Action needed on farm to manage distiller price surge

Scottish farmers are struggling to source cheap distiller by-products due to prices being driven up by the energy sector.

Constultants, who say the problem won’t “disappear”, are urging farmers to make better use of home-grown quality forage.

Prices of pot ale syrup have increased about £10/t, while draff has doubled in price and the cost of dried dark distiller’s grains is rising too as biomass and AD units take lorryloads for biofuel. 

See also: How to budget for dairy feed supplements

Meanwhile, high-quality dairying feeds remain difficult to source.

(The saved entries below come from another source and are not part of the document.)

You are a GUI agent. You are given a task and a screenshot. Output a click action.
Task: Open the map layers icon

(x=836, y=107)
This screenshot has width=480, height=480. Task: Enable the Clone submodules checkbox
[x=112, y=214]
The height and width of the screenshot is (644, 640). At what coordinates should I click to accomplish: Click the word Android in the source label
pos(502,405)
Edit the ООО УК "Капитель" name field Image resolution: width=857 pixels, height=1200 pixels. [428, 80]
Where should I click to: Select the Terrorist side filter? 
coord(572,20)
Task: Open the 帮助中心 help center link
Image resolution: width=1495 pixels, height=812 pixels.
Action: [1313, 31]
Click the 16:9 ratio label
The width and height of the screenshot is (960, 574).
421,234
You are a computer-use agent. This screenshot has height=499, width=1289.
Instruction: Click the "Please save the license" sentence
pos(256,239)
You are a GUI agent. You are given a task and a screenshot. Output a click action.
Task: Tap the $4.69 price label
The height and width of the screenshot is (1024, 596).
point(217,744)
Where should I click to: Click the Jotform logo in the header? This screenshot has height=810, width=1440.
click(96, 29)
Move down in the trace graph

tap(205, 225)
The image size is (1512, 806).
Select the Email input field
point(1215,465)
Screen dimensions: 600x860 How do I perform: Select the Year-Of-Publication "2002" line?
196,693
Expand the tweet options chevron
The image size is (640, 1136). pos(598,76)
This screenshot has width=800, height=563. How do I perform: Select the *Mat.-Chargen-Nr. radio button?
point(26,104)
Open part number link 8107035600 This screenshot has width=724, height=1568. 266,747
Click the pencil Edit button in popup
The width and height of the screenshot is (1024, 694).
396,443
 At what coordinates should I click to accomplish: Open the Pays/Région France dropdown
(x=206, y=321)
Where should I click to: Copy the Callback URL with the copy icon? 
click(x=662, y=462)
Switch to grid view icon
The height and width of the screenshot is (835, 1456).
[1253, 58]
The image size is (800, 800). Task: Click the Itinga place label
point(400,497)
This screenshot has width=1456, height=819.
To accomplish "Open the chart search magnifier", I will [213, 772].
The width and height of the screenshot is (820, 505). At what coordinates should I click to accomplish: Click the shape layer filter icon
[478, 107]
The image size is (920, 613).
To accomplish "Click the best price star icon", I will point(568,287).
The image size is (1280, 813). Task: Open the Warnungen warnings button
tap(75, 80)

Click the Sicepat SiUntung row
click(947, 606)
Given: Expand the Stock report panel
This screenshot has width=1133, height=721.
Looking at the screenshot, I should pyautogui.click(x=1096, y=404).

This has led farm advisers to issue strong preharvest messages.

Plan for winter

Speaking to Farmers Weekly, SAC consultant Karen Stewart said farms must keep in touch with suppliers well ahead of winter to check availability.

“Reasonably priced alternatives are maize gluten, which is currently good value if finishers are short of barley and wheat dark grains also look quite favourable,” said Mrs Stewart.

“It’s more important than ever to get rations looked at and forages analysed to work out economical options that will still perform well.”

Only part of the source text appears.